With each album Dead Can Dance turn to a different place in time and space. With “Aion” the time and place is the French Renaissance. From jaunty jigs to mystical chants, the album delights from one end to the other.
“The Arrival and the Reunion” opens the album with a powerful chant led by Lisa Gerrard’s otherworldly vocal talent. There’s many backing vocals that support her and push this short song into the forefront of your mind. Followed is the jaunty jig that is “Salterello” that is a beautiful instrumental. The drums pound away (with kudos to the huge bass drum) while entwining pipes bring you an infectious riff that doesn’t leave your side when the song is finished. If the album didn’t flow so well as a one listen piece, you’d have this song on repeat. The ambience of “Mephisto” is a short but sweet string piece using many archaic instruments.

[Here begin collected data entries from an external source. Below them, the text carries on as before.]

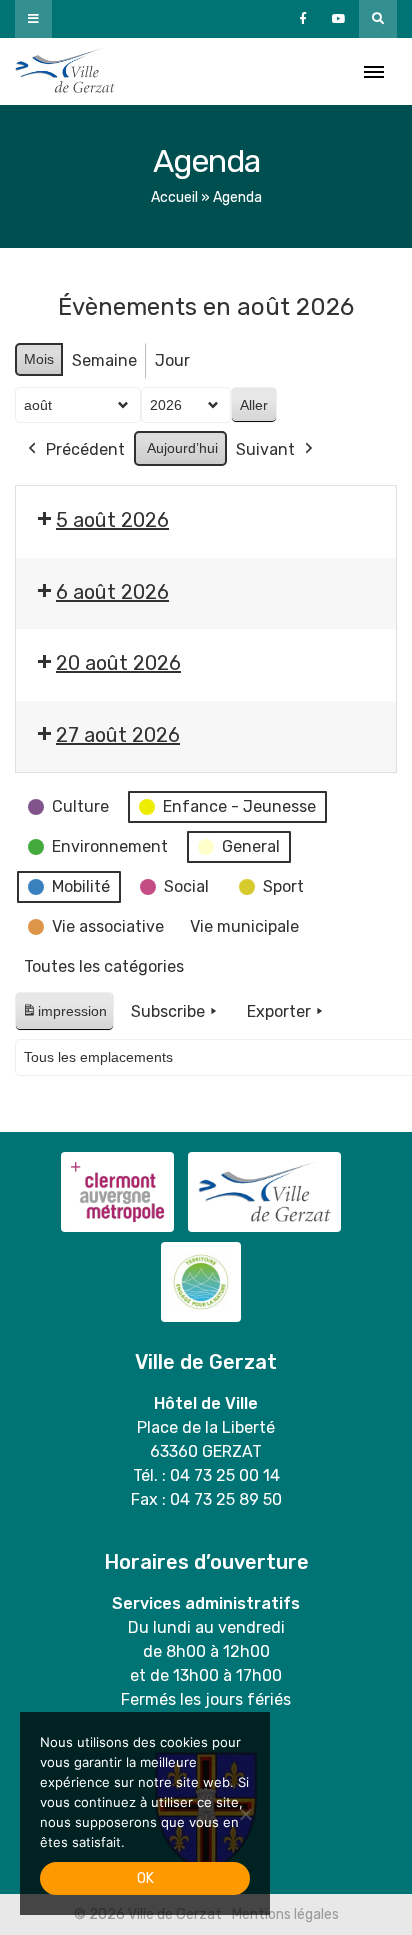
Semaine (104, 360)
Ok (145, 1878)
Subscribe (168, 1011)
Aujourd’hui (182, 448)
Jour (172, 360)
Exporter (279, 1011)
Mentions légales (285, 1914)
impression (64, 1016)
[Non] (245, 1814)
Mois (39, 359)
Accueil (174, 197)
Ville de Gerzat (65, 71)
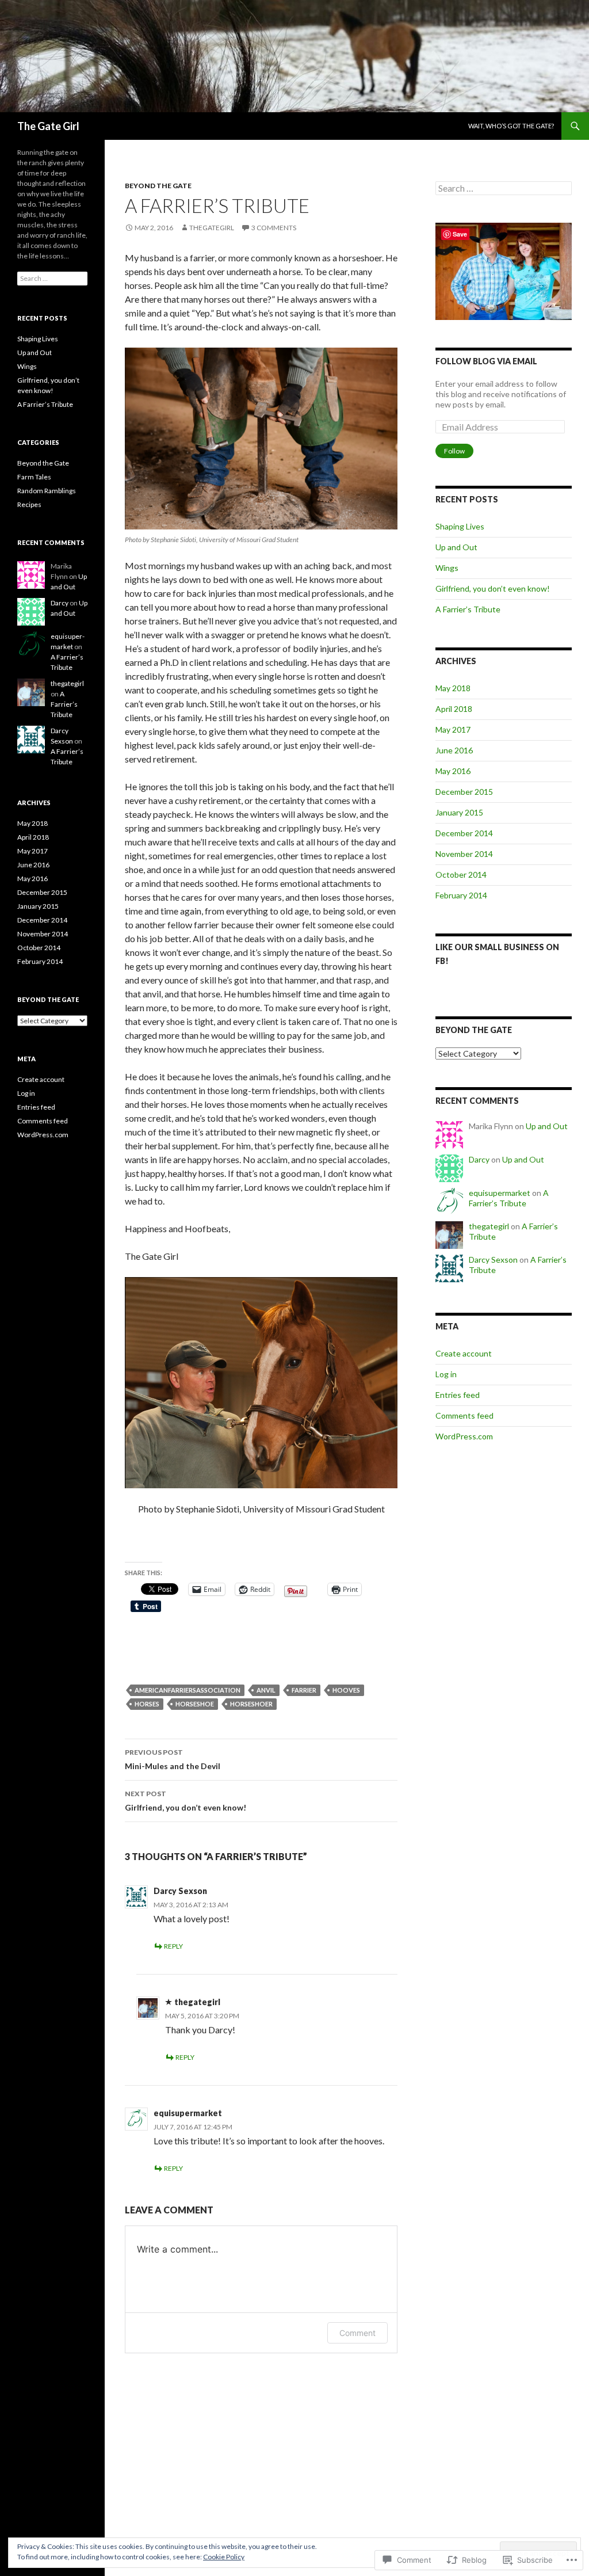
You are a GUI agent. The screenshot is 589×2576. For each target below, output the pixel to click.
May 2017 (453, 729)
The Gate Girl (48, 126)
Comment (357, 2333)
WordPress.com (464, 1436)
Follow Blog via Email (486, 361)
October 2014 (461, 874)
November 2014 (464, 854)
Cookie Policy (223, 2556)
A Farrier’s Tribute (467, 609)
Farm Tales (34, 476)
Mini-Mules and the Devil (172, 1759)
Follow (454, 451)
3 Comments (273, 227)
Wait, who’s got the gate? (511, 125)
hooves (346, 1690)
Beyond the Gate (158, 185)
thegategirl (211, 227)
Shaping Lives (459, 526)
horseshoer (251, 1704)
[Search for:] (503, 188)
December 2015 (464, 792)
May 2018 (453, 688)
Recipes (29, 504)
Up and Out (456, 547)
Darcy (479, 1159)
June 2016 (454, 750)
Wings (446, 568)
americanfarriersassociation (187, 1690)
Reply (173, 1946)
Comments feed (464, 1415)
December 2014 (464, 833)
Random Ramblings (46, 490)
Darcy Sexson (180, 1891)
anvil (266, 1690)
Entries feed (457, 1395)
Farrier (304, 1690)
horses (147, 1704)
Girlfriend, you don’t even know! (185, 1800)
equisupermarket (188, 2113)
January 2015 (459, 812)
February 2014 (461, 895)
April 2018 (453, 709)
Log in (446, 1374)
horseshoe (194, 1704)
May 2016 (453, 771)
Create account (463, 1353)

“The Song of Sibyl” signals the next section of the album with a haunting piece led by Gerrard and an eerie church organ. The tension can be felt like electrical pulses in this song. “Fortune Presents Gifts Not According to the Book” is the first song with Brendan Perry singing and its a simplistic song on the surface with lots of hidden instrumental depth to it. It’s a bit like a wind up song that builds up and up and then slowly ebbs away and the playing of the stringed instruments is exceptional. “As the Bells Ring the Maypole Spins” follows on as a joyous song. The pipe playing is at the forefront with some excellent vocals from Gerrard as one of her more uplifting songs to date.
“The End of Words” is a calming vocal duet that signals the start of act three as it envelops you with its arms before “Black Sun” pushes you away and screams at you. Possibly my favourite track of the album, Perry’s vocals and the tense impending doom that surrounds the entire track really hit home in what is generally a soothing and quiet album. “Wilderness” quickly returns to a soothing vocal piece as if to reassure you its all ok! “The Promised Womb” is a more abstract piece of string and vocal rollings which has never fully grabbed me. “The Garden of Zephirus” is a bird singing, flute playing ambient section that leads to the final track “Radharc” which comes across almost Asian influenced in a way. This track is a favourite too as its got a good beat and a sense of urgency about it.
“Aion” is very much a mood piece. It’ll take you on a journey and some songs as a standalone aren’t as effective as when they are played as part of the album. However the overall feel is one of being transported away to some other plain and that’s what Dead Can Dance have always done best.